**EXERCISE BRIEF:** Wherever a picture sits, omit it. Output the rest of the listing exactly.

==*==

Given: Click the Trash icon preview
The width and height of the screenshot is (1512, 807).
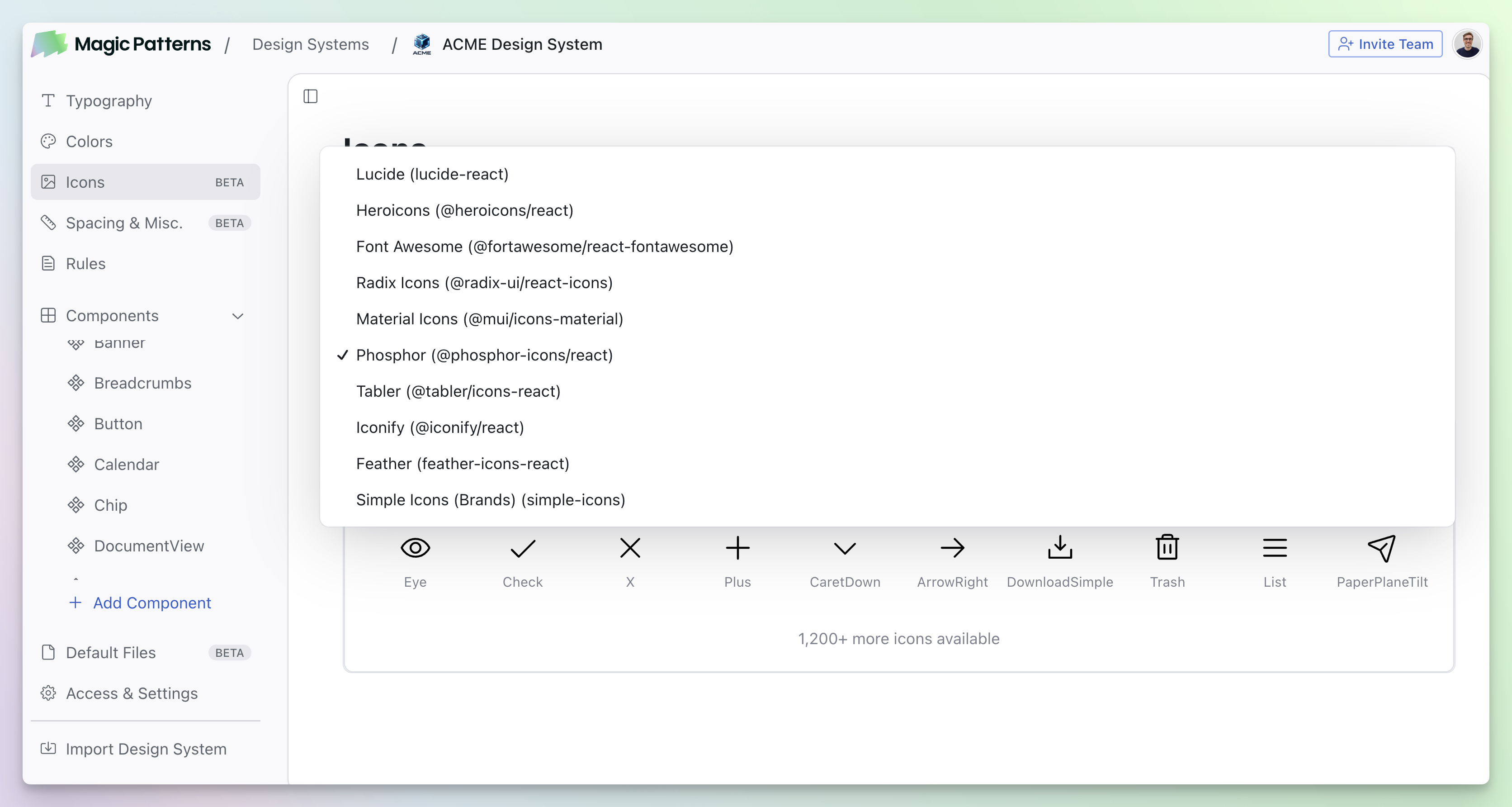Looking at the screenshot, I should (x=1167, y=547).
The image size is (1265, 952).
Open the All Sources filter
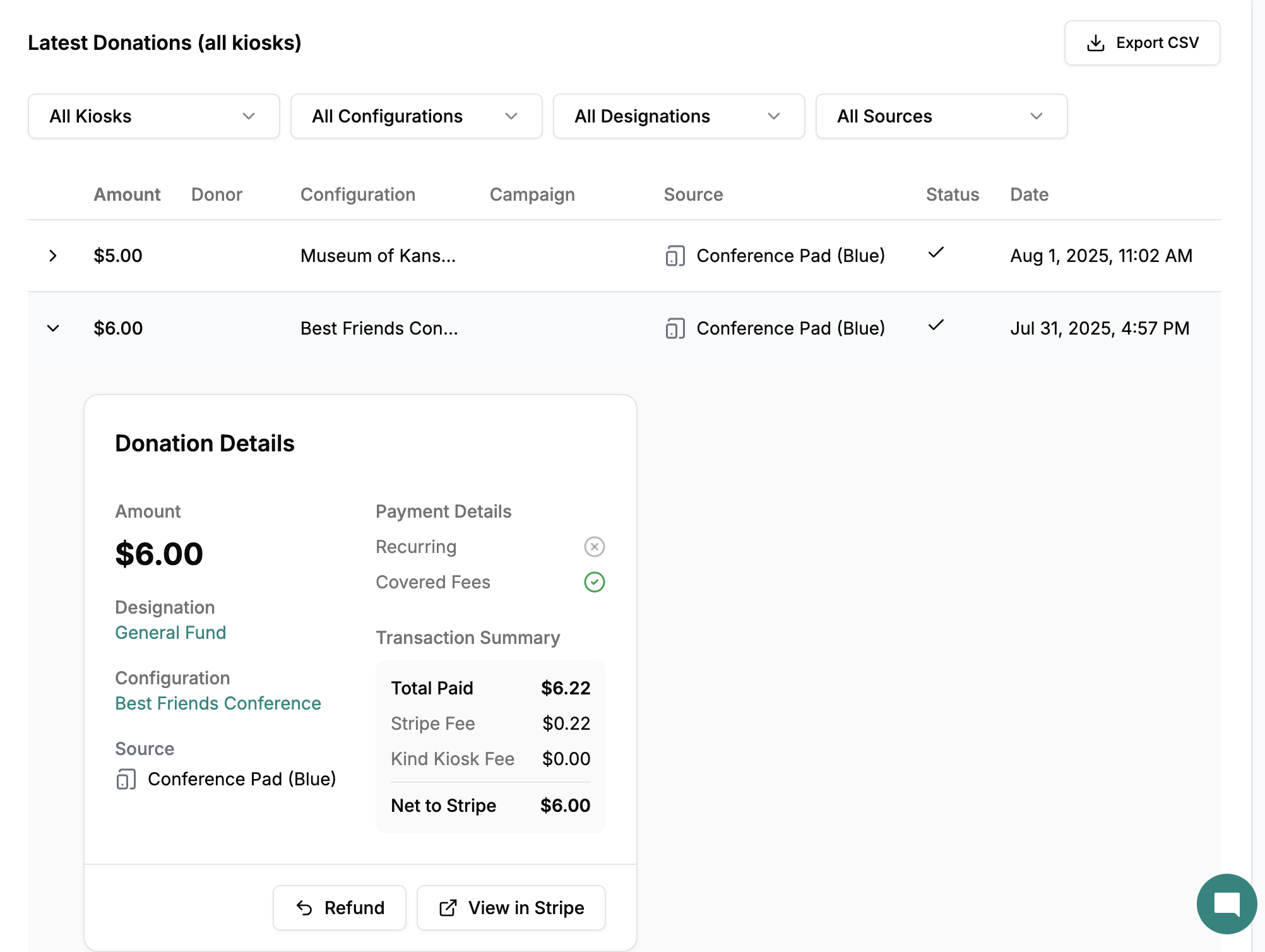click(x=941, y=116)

==*==

**YOUR SOLUTION:**
Given: Click the Trash icon preview
The width and height of the screenshot is (1512, 807).
Looking at the screenshot, I should (x=1167, y=547).
The image size is (1265, 952).
Open the All Sources filter
click(x=941, y=116)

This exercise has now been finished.